From a weekend full of sloth, disgust, 35-second-profanity-laced rants aimed at teams to which I previously had no emotional attachments, and general wailing and gnashing of teeth…
The top four seeds advanced; some more easily than others. UCONN destroyed Texas A&M, while Louisville, Pittsburgh, and North Carolina all found themselves in the midst of some good old-fashioned, scrappy street fighting (there’s a joke to be made here involving the movie Dirty Work and the Chris Farley line, “Rolling Stones, Street Fighting Man! G-7!,” but I don’t want to take the time to figure it out. And yes, this site is free.).
The Tar Heels put LSU through one last pawn shop window late in the second half, which finally broke the Tigers’ will to keep fighting, while Pittsburgh and Louisville weren’t so lucky. Oklahoma State and Siena brought just about every kind of conceivable street weapon to their respective fights. Tire irons, hubcaps, trash cans, a ball and chain, nunchucks, tridents, and grenades they found on the way to the pants store. Unfortunately for both, they did not play near-perfect games and were put away in the final minute. Most likely it was for the best, because had they won, they’d need to lay low for a while because they’d probably be wanted for murder.
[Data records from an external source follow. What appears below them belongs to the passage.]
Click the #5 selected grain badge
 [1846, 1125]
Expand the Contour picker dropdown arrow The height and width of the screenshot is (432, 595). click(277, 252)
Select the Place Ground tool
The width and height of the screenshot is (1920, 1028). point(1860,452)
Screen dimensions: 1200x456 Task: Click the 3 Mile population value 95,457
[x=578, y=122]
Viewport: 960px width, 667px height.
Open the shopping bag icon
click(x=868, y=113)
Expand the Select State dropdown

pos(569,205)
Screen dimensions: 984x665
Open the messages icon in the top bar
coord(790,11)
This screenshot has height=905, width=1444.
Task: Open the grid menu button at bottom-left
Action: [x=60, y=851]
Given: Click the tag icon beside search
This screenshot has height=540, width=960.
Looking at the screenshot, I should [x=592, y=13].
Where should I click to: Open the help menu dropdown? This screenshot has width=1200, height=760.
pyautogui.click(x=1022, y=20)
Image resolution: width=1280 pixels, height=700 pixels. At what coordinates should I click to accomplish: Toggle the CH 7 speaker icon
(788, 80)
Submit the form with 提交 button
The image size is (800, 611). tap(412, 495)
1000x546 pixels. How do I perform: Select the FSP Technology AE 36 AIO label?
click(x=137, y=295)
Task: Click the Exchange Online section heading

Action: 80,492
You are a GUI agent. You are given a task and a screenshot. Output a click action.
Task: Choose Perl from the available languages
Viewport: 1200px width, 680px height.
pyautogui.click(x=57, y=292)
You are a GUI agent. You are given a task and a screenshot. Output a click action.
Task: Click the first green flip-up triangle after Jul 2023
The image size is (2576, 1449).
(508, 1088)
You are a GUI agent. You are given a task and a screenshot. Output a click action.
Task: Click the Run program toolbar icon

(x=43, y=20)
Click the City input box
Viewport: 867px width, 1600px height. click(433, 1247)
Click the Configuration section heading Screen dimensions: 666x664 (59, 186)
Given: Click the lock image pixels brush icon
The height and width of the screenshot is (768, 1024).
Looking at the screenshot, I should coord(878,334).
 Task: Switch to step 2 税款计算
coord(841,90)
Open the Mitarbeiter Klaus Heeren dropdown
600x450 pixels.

Washington and Arizona State: BURN IN A FIRE. The following is for all those who stupidly selected Washington and Arizona State to advance (like me). First, Washington. You’re practically playing a home game against a team that has to travel over 2,000 miles to get there and that displays the quickness of the computer on which I currently type. You were aware the game actually starts in the first half and not the second half, right? Way to show up ready to play. And why don’t you miss a few more free throws in the last three minutes? That’s always a good idea. I hope you join Clemson for eternity in the NIT.
And Arizona State. Why the hell did you even bother to show up? I would rather you forfeited that drop that stinkbomb on my television and giving me hope for an upset (all 11 seconds of hope). Really, thanks for caring. Your emotional fire was really something special. Yet another team that deserves eternity in the NIT.
And on a relatively related note, I will take this time to stop complaining and make note of my one successful upset pick: Cleveland State. So to all of you who picked Wake Forest, I am smarter than you.
The World Baseball Classic can’t hurt Americans anymore. Team USA was eliminated last night in the semifinals against Japan, setting off sighs of relief and drunken revelry at MLB teams’ front offices across the country. No more oblique strains, twisted ankles or arm ailments for athletes, errr, baseball players playing for an independent team even though they’re each contractually obligated to be in the best baseball condition possible for entirely different teams. However, in Chipper Jones’ case, he is contractually obligated to suffer no fewer than seven oblique strains a season.
The Ole Miss baseball team is allergic to sweeps. I know it’s disgustingly early to be talking about college baseball, but I thought I’d mention that the Ole Miss baseball team is carrying on the Ole Miss sports tradition of putting itself in position for a kill shot and folding miserably while attempting said shot. This week, the Rebels took the first two games from Alabama and while going for the sweep on Sunday, were promptly thumped 19-6. And just one weekend ago, they took the first two from Vanderbilt only to lose, although not as badly, on Sunday.
I’m not upset with the past two weekends (that would mean I have to care about baseball at this point) because whenever you can take two of three in consecutive weekends, it’s a good sign of what the team is capable of doing. Just remember this when the next opportunity arises for this team to land a knockout blow that would ensure its advancement in the postseason (i.e. pressure situations).
That was pretty much all I took out of the weekend. If I missed anything of note, let me know.